Termination of replication stress signaling via concerted action of the Slx4-Rtt107 scaffolds and the PP4 phosphatase. Saccharomyces cerevisiae

In response to replication stress, signaling mediated by DNA damage checkpoint kinases protects genome integrity. However, following repair or bypass of DNA lesions, checkpoint signaling needs to be terminated for continued cell cycle progression and proliferation. In budding yeast, the PP4 phosphatase has been shown to play a key role in preventing hyperactivation of the checkpoint kinase Rad53. In addition, we recently uncovered a phosphatase-independent mechanism for down-regulating Rad53 in which the DNA repair scaffolds Slx4-Rtt107 decrease engagement of the checkpoint adaptor Rad9 at DNA lesions. Here we reveal that proper termination of checkpoint signaling following the bypass of replication blocks imposed by alkylated DNA adducts requires the concerted action of these two fundamentally distinct mechanisms of checkpoint down-regulation.

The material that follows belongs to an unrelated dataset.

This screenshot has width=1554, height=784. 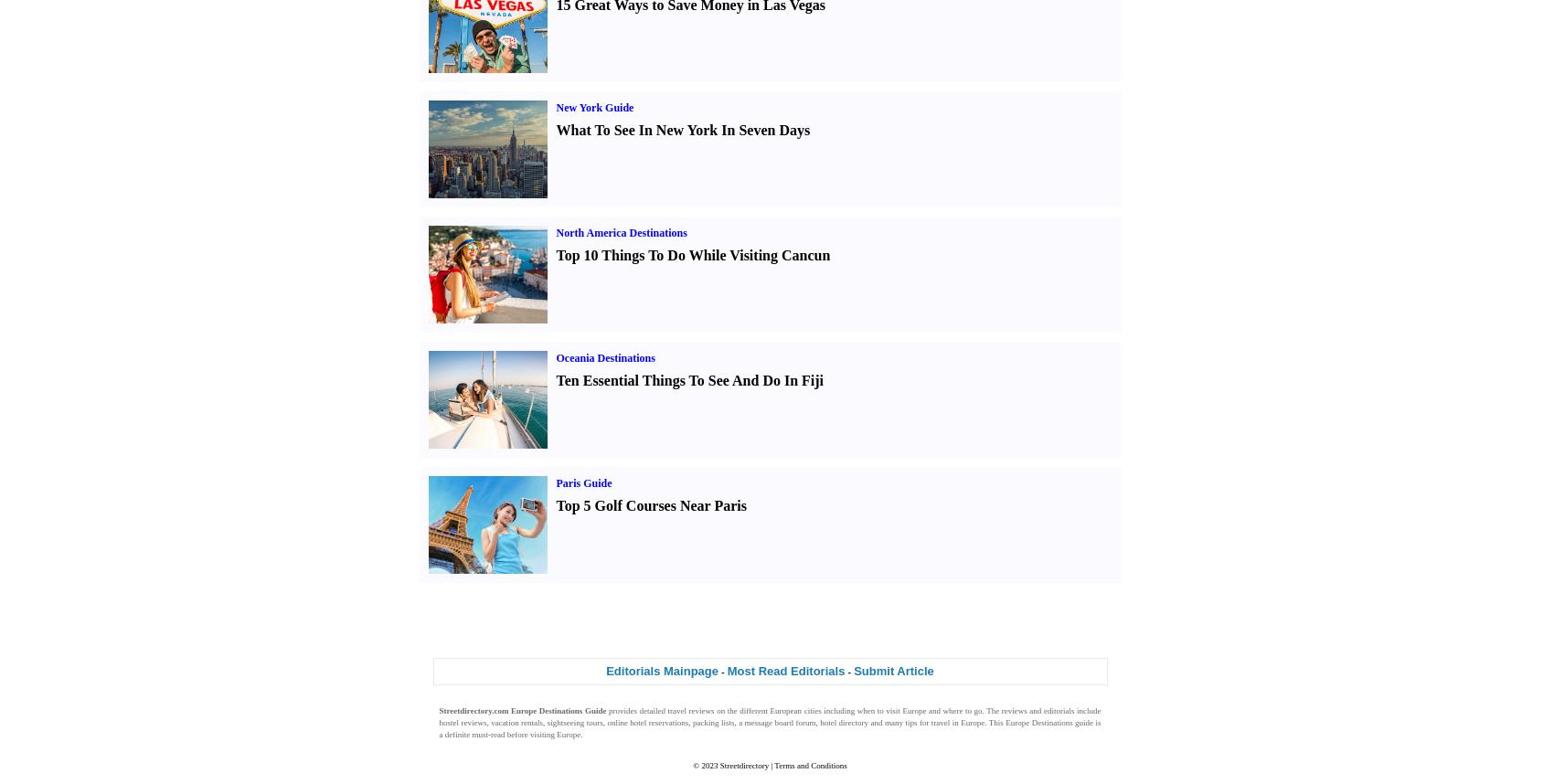 I want to click on 'Paris Guide', so click(x=554, y=483).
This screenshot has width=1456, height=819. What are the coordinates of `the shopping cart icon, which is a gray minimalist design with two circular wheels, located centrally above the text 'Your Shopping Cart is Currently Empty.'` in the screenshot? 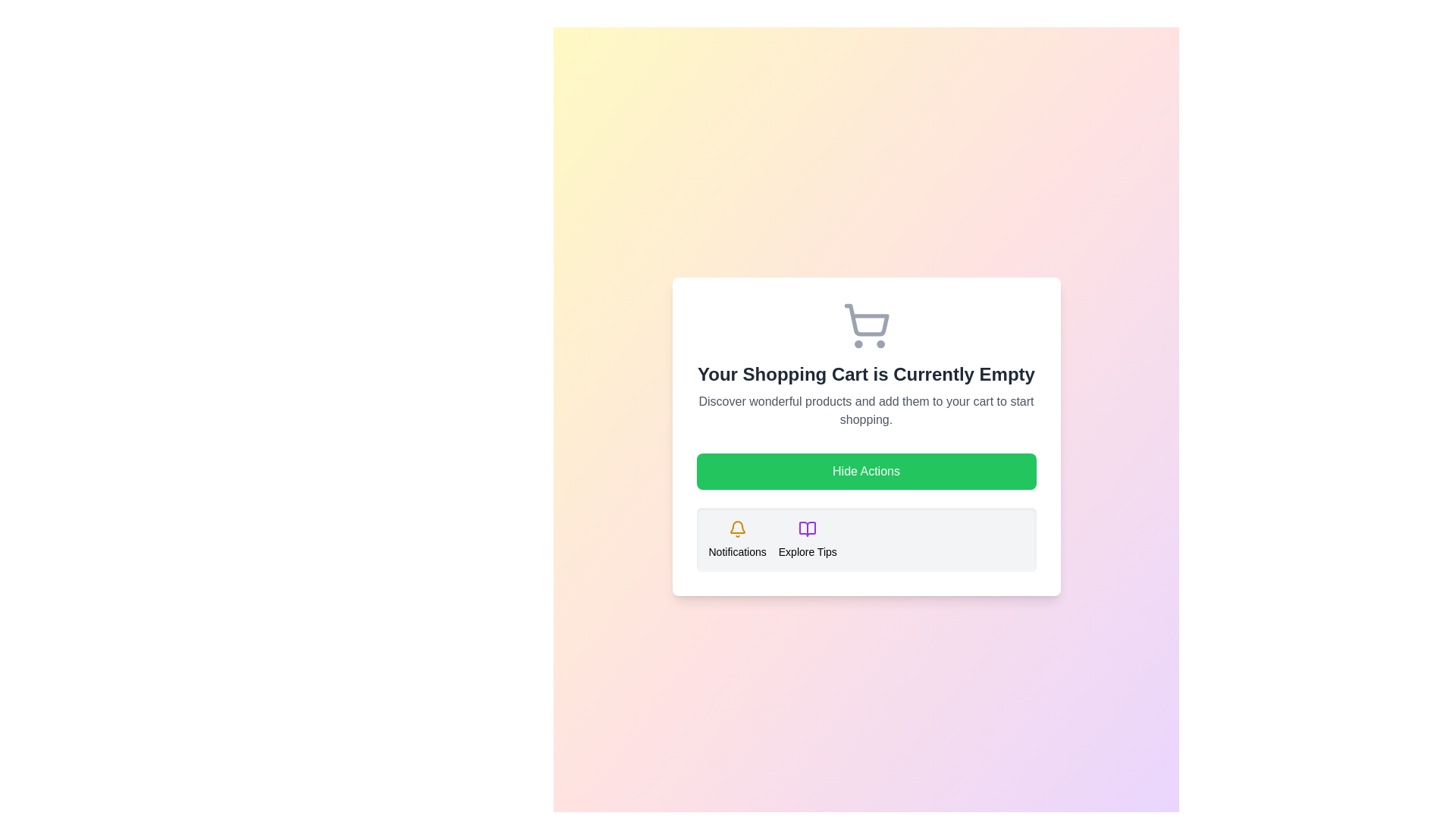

Cells lacking both SLX4 and the PP4-subunit Pph3 display a synergistic increase in Rad53 signaling and are exquisitely sensitive to the DNA alkylating agent methyl methanesulfonate, which induces replication blocks and extensive formation of chromosomal linkages due to template switching mechanisms required for fork bypass. Rad53 hypersignaling in these cells seems to converge to a strong repression of Mus81-Mms4, the nuclease responsible for resolving chromosomal linkages, thus explaining the selective sensitivity of slx4Δpph3Δ cells to alkylation damage. Our results support a model in which Slx4-Rtt107 act locally to down-regulate Rad53 activation following fork bypass, while PP4 acts on pools of active Rad53 (and histone H2A phosphorylated on Ser129) that have diffused from the site of lesion. We propose that the proper spatial coordination of Slx4-Rtt107 and PP4 action is crucial to allow timely activation of Mus81-Mms4 and, therefore, proper chromosome segregation.